The newest and only version of the Navy F-4 was loaded with the new AN/APQ-72 radar, its bulbous nose standing out dramatically from the front end of the fighter. Every technician noted the package the Phantom carried under the centerline hard point. The plastic-covered, steel-framed object was hidden from view, but every man present was aware of what the disguised monster was, and they all had that deep-seeded fear upon seeing it only feet away. They were even aware of what the package and also the very operational name of the mission was called, a name thought up by air force and naval intelligence — Solar Flare. It was a five-hundred-megaton nuclear weapon, and was the most powerful nuclear device ever created. For the moment it was harmless, but its potential as a man-made hell on earth shook them all to their core.
With the brakes finally set and the giant General Electric engines winding down, the cockpit canopy started to rise. The lights from above shone off the Phantom's gleaming dark blue paint scheme, and all present saw that the aircraft had not one identifying marker on its aluminum skin. No navy serial number, no numbers of any kind. The stars and bars had been removed as well as every single etched engraving that would identify the origin of the flight or its manufacturer. As the canopy rose, the navy pilot didn't wait for the ground crew to assist him from his seat. He stood as soon as the large Phantom stopped moving, and was quickly stepping onto the wing. He avoided the ladder that was placed for him and hopped nimbly down from the slick wing. He waved several of the crew away.
"Bathroom!" he called out as he ran in the direction he hoped was appropriate.
A man ran to catch up to the helmeted officer, still dangling his oxygen line and directed him to the right door, and then they both disappeared.

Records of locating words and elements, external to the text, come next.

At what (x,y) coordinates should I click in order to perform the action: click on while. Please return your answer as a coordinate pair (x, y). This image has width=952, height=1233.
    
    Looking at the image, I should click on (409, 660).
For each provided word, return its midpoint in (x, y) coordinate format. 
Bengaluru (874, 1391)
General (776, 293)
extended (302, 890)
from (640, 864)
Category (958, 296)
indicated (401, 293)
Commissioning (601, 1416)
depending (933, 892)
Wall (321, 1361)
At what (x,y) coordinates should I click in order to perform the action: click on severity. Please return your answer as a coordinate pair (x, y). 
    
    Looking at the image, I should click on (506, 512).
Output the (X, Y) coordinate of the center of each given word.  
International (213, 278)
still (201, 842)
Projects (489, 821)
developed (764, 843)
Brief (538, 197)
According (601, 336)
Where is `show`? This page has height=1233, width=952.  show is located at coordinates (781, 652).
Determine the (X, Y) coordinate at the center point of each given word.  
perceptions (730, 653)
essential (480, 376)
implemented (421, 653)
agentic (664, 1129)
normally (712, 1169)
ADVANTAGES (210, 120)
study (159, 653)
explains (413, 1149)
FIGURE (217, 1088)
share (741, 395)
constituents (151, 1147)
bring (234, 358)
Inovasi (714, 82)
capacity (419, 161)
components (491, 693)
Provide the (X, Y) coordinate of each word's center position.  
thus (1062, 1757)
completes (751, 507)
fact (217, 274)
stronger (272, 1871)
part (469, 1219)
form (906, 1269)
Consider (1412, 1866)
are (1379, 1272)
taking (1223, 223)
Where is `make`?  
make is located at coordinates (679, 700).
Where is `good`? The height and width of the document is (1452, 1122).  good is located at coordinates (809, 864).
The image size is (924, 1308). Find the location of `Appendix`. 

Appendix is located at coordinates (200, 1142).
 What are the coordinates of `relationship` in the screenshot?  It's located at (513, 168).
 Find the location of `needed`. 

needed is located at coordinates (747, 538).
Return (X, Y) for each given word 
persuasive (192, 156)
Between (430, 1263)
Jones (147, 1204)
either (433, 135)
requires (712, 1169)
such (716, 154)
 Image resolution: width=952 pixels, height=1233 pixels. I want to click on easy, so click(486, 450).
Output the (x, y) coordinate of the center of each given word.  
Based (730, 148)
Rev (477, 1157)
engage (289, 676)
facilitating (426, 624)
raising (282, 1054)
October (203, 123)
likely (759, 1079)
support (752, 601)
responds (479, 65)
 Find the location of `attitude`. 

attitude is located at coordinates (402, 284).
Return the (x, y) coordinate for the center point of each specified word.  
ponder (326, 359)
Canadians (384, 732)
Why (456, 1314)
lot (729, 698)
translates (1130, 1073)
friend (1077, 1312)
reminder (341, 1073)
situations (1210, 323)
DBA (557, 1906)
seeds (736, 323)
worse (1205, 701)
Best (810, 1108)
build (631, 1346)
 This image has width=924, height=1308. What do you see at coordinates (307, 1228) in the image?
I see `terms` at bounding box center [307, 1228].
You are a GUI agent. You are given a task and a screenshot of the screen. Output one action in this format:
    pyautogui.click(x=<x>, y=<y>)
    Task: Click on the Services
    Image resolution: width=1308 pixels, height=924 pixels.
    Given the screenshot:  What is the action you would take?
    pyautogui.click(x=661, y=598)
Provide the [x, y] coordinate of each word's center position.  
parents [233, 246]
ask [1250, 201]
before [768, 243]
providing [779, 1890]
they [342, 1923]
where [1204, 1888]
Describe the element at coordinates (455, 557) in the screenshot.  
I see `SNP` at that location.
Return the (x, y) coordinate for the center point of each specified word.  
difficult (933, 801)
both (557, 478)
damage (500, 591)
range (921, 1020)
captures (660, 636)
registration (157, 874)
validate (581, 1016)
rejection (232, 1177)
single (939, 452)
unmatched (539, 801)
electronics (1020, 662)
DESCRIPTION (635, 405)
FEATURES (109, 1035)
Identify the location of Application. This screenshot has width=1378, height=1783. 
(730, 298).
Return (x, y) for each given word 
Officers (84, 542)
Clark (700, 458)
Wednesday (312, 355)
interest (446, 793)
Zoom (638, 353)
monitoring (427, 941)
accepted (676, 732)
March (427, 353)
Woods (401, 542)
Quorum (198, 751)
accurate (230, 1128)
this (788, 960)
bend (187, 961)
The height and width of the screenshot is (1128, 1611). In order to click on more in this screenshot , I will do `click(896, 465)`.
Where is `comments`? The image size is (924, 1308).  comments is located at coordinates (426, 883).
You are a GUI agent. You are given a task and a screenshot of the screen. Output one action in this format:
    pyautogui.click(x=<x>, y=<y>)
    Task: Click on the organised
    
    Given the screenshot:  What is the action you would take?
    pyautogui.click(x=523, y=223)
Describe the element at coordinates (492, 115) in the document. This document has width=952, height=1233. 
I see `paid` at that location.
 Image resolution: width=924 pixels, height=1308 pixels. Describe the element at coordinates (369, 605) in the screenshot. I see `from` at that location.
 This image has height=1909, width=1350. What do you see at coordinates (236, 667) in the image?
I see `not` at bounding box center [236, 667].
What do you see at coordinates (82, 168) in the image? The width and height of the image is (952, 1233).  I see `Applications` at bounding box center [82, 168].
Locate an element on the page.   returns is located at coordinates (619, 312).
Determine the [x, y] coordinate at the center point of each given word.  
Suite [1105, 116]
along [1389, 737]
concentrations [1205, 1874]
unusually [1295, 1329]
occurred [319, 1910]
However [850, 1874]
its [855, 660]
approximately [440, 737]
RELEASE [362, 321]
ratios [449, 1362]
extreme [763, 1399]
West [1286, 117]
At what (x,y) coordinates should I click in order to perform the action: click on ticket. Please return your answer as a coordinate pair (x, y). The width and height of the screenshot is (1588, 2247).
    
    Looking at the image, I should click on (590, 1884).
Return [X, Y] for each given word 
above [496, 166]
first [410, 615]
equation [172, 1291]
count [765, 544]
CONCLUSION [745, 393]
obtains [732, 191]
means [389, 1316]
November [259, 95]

The ground crew from the navy and several of the civilian technicians ran for the Phantom and started removing small plastic covers along the Phantom's wing hard points. The caps hadn't been off more than four seconds when the ground crew rolled up seven experimental fuel pods specially designed for the Phantom. The fiberglass and plastic pods were extremely lightweight and each of six was fifteen feet in length and was capable of carrying a thousand gallons of JP-5 jet fuel. The seventh fuel pod was designed to fit under the Phantom's belly to the rear of Solar Flare, and was only ten feet in length. With every hard point of the fighter filled with fuel pods, the aircraft had not one single defensive or offensive weapon onboard — not counting the strange object hanging hidden under the Phantom. Even the defensive flair and chafe system had been removed. With all of this, the massive twin-engine fighter would have to fight the forces of gravity to even get off the ground.